> _Exercise objective_
Hunt through the entries for the word "This" and copy each line in which it appears.

> _Supplied information_
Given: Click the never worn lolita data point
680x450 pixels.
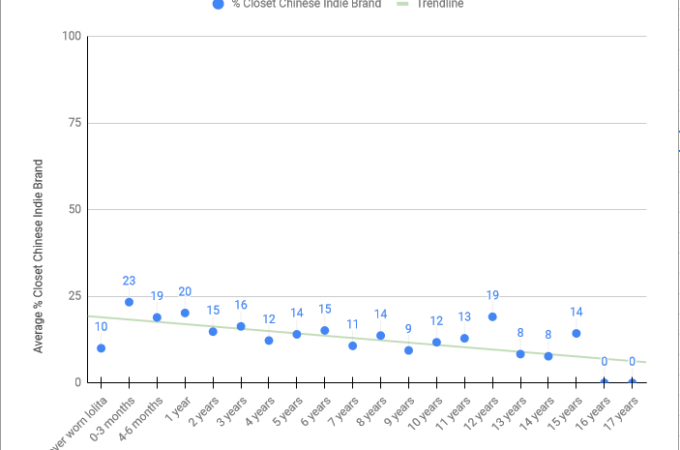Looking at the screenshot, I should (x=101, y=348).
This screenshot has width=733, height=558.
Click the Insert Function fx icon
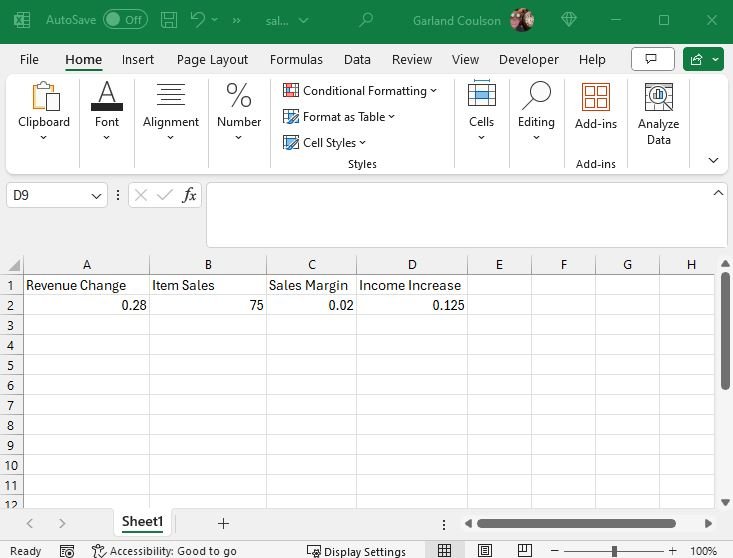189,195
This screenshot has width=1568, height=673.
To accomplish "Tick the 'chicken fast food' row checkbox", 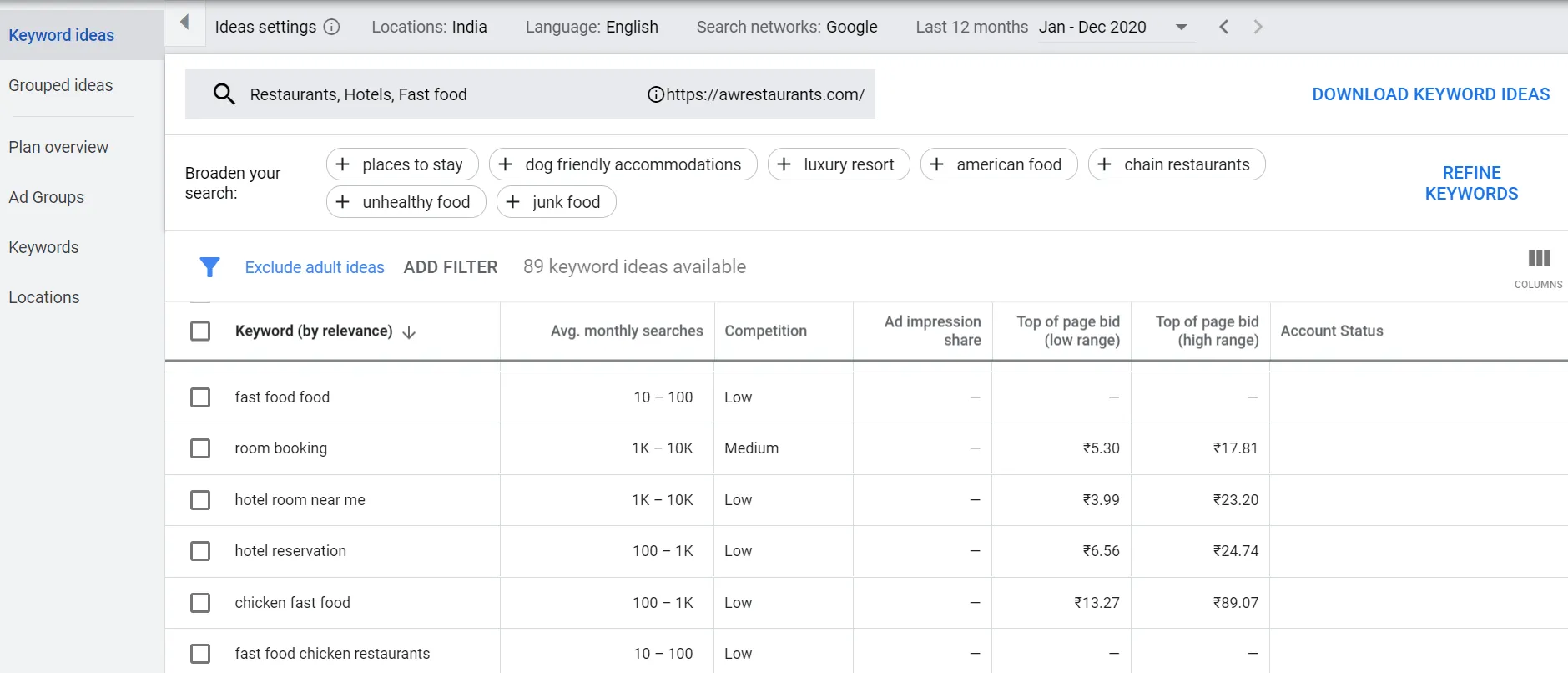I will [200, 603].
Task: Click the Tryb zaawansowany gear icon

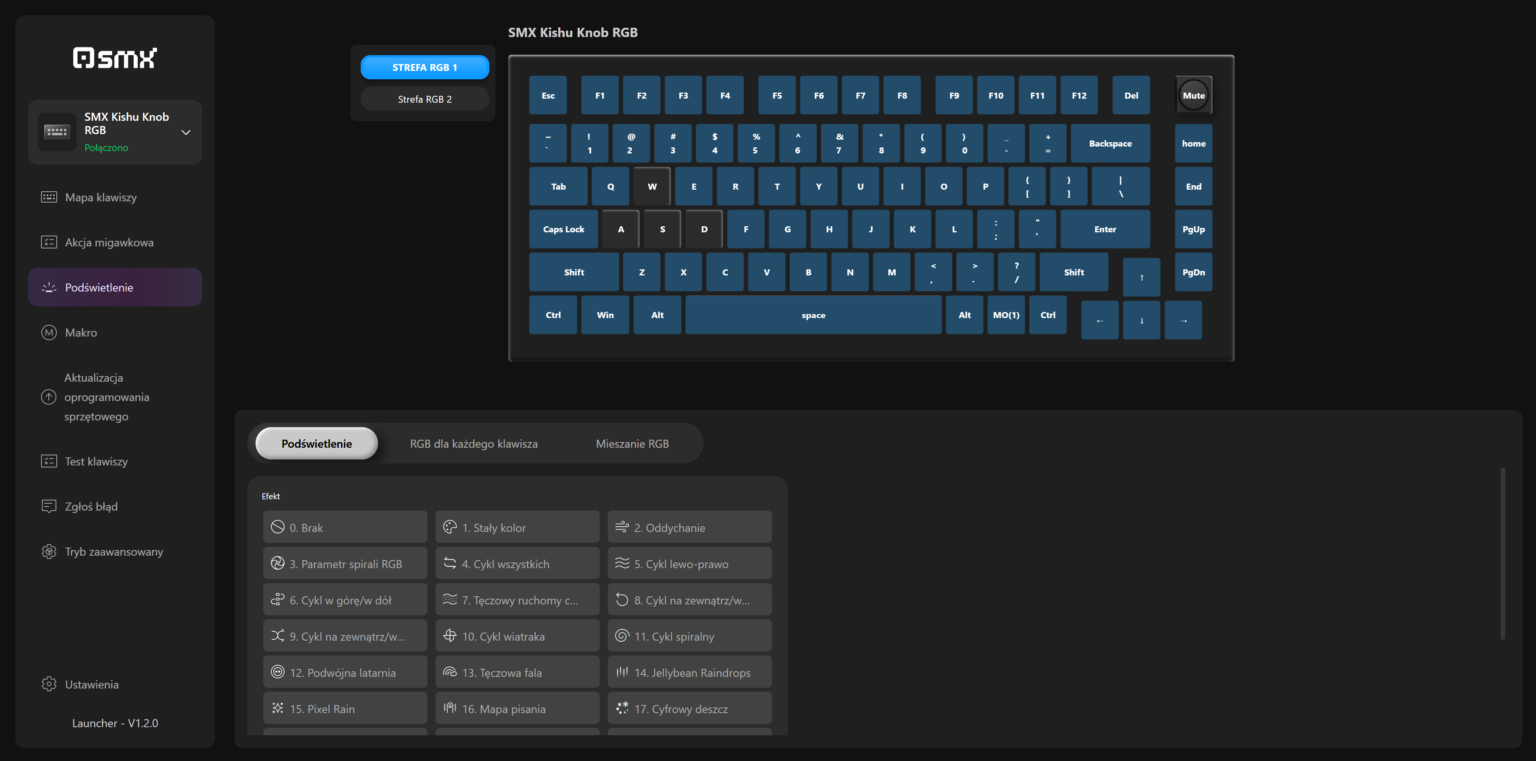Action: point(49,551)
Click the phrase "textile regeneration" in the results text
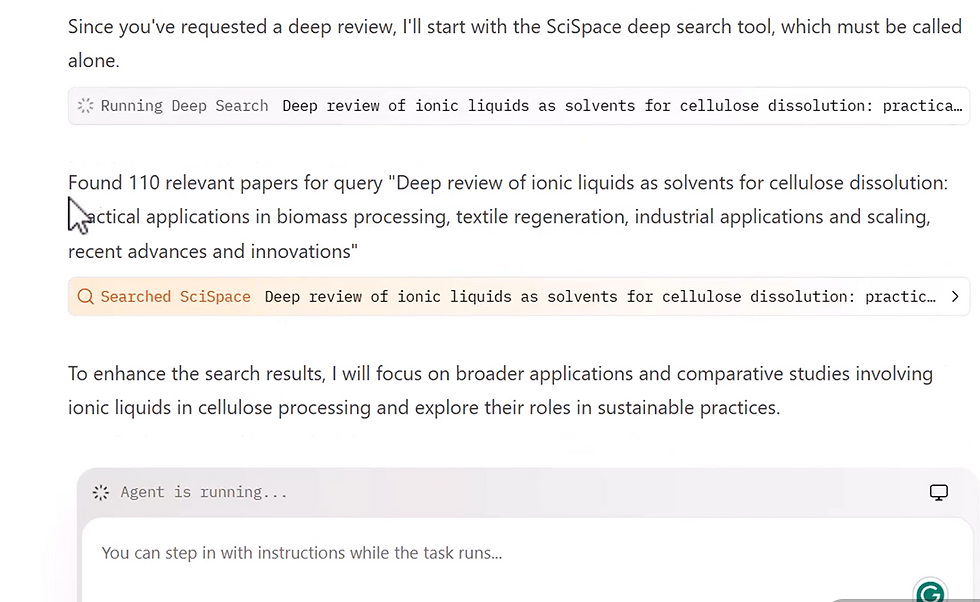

> _Result_
This screenshot has width=733, height=558.
This screenshot has width=1568, height=673.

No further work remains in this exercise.